— Start of Text section —
Our Friend Angela F her male Malinois got into it with some Coyotes a couple of years back Ted. She actually had to rescue her dog from them, by going in swinging to chase them off. I don't remember the whole story but her dog chased them and didn't recall, then the Coyotes beat the crap out of him. They didn't go for a kill but repeatably bit his gonads, the biggest injuries to the dog was a badly punctured scrotum. You'd be best to touch base with her since she lives fairly close to you and ask what actually happened there, as my info is 2nd hand and may not be 100% correct. 

I am sure if you have your e-collars on them and are aware of your surroundings and have situational awareness I can't see you getting into big trouble. Though the recent history of Coyotes in NS show them to be seemingly more aggressive to humans than in other parts of the continent for some reason.


----------



## Gerald Guay (Jun 15, 2010)

Coyotes can be dandgerous. 

http://www.cbc.ca/news/arts/music/story/2009/10/28/ns-coyote-attack-died.html


----------



## Steve Estrada (Mar 6, 2011)

I've had my dogs around packs for years, the big mistake is if your dog is lured by one coyote because they'll lead to the pack. I initially had my bitch lured like this & if she wasn't so athletic they'd have had her. She had puncture woulds inside her thighs (small) but what got me was the scrapes on her genitals. Had they got hold it wouldn't have been pretty. My female would lay under a horse trailer & beat the crap out of them if they came on the property. She didn't kill them but put holes all over leaving them bleeding & limping. 
How you keep them away is with mountain lion (cougar) urine. Buy online don't ask me how they get it  but they're natural enemies. When a mtn lion would come around I knew because the dogs would be at the door saying let me in, now!
The other way is kill one leaving carcas out, it works..... Dogs your size shouldn't be in danger unless they chase into pack as mentioned. Just an old cowboy tricks.


----------



## Joby Becker (Dec 13, 2009)

so coyotes go for the genitals. good to know...

I saw a standard poodle get his genitals tore off by 2 rotties and 2 huskies in from of my house once, when the poodle got away from its owner and tried to jump the 4 dogs and the guy who was walking them.


----------



## Howard Knauf (May 10, 2008)

Joby Becker said:


> so coyotes go for the genitals. good to know...
> 
> I saw a standard poodle get his genitals tore off by 2 rotties and 2 huskies in from of my house once, when the poodle got away from its owner and tried to jump the 4 dogs and the guy who was walking them.


 Dude...I gotta move to your neighborhood. It's a free freak show everyday there.


----------



## Joby Becker (Dec 13, 2009)

Howard Knauf said:


> Dude...I gotta move to your neighborhood. It's a free freak show everyday there.


Howard.
— End of Text section —
== Tasks and exercises ==
A) In the forum thread about coyotes and dogs, what does Steve Estrada recommend using to keep coyotes away?
B) Extend the forum thread about coyotes and dogs, picking up right after its last post.
— Start of Information supplied —
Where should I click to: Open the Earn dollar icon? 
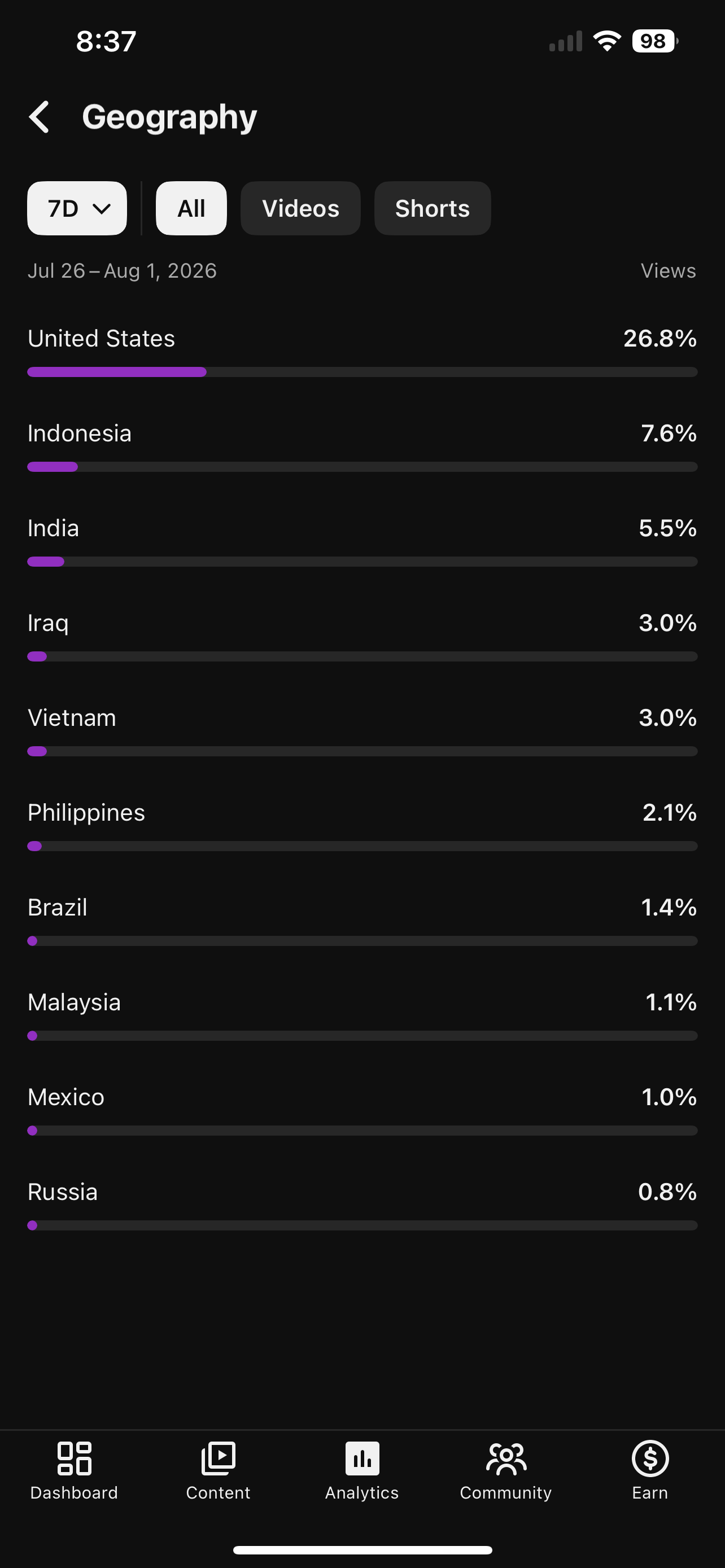point(650,1458)

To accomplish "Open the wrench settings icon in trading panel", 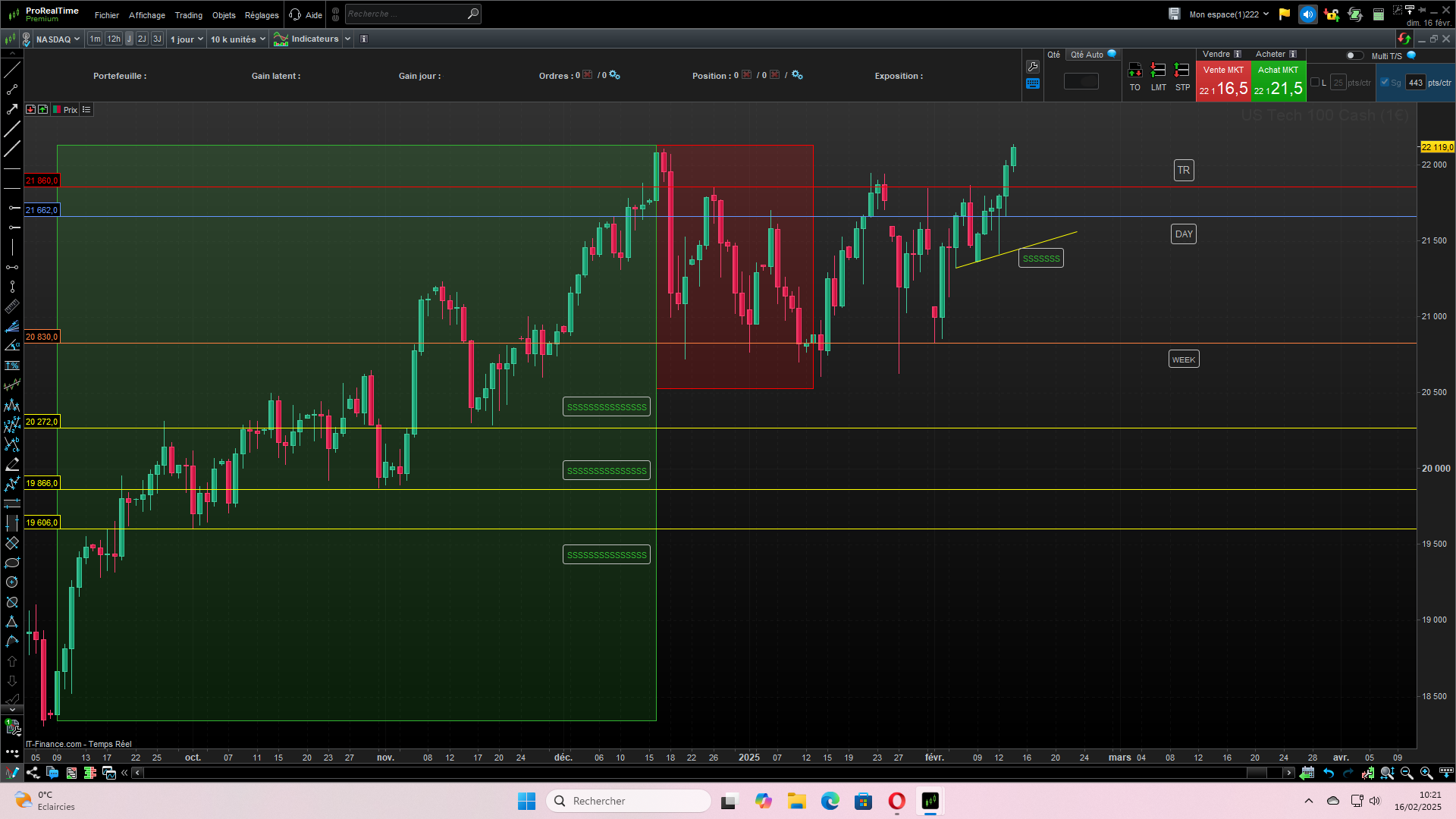I will [x=1032, y=67].
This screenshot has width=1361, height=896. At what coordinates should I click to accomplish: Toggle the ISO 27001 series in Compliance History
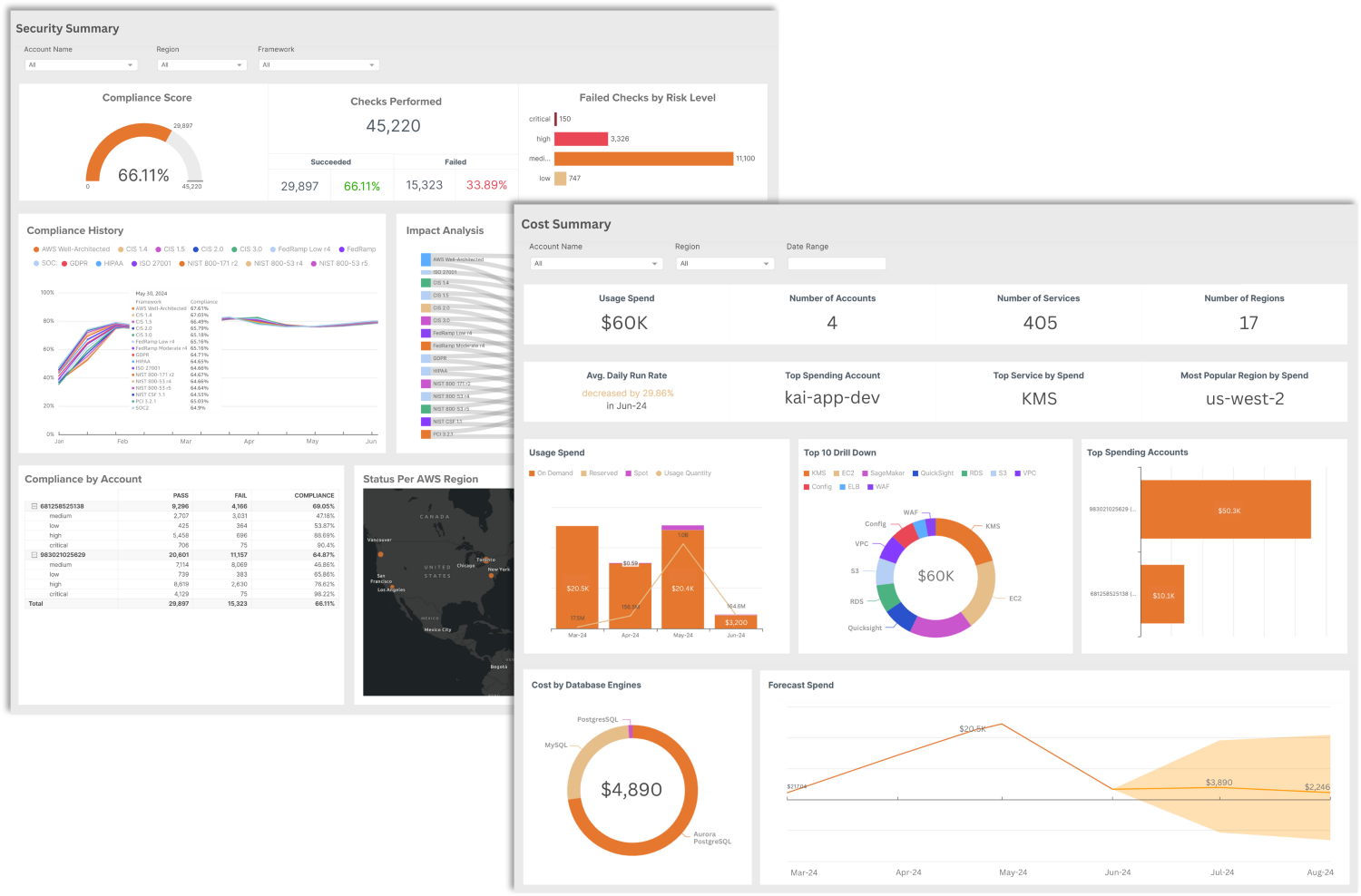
— End of Information supplied —
== Exercise results ==
A) Mountain lion (cougar) urine.

B)
that happened about 15 yrs ago in a different state.

Same ladies poodle used to bust out of her house, and run up to us while we were working dogs. she lived across the street about 5 houses down. Dog was a pain in the ass. Lady got bitten in her leg by one of the Rotts, when she tried to jump in.

Dude was a young guy, had good control of his dogs for the most part, used to walk all 4 at once.. I saw him often, and often had a dog out, never had a problem with him or his dogs..

I watched the whole thing, was crazy. right at the end of my driveway. he kicked each dog in the gut, one by one and told them to lay down, each dog complied.

poodle was tore up really bad.

I offered to testify for the guy when she was threatening to sue him, her story was little different than what actually happened, her dog got away from her and charged all the way over, straight on, and during the dogfight, she was punching the rottie in his head, and she got bitten.

She never did file a suit, I did see the poodle after that, I think she said it cost about 4000 to save him, cant remember exactly though. 

The police did not charge him with anything, but tried to force him to alter his walking route to avoid our block, he refused, did not think he did anything wrong, I kinda agreed with him, even though I would never walk 4 large dogs like that at once, and probably would have altered my route to avoid contact with that lady after that.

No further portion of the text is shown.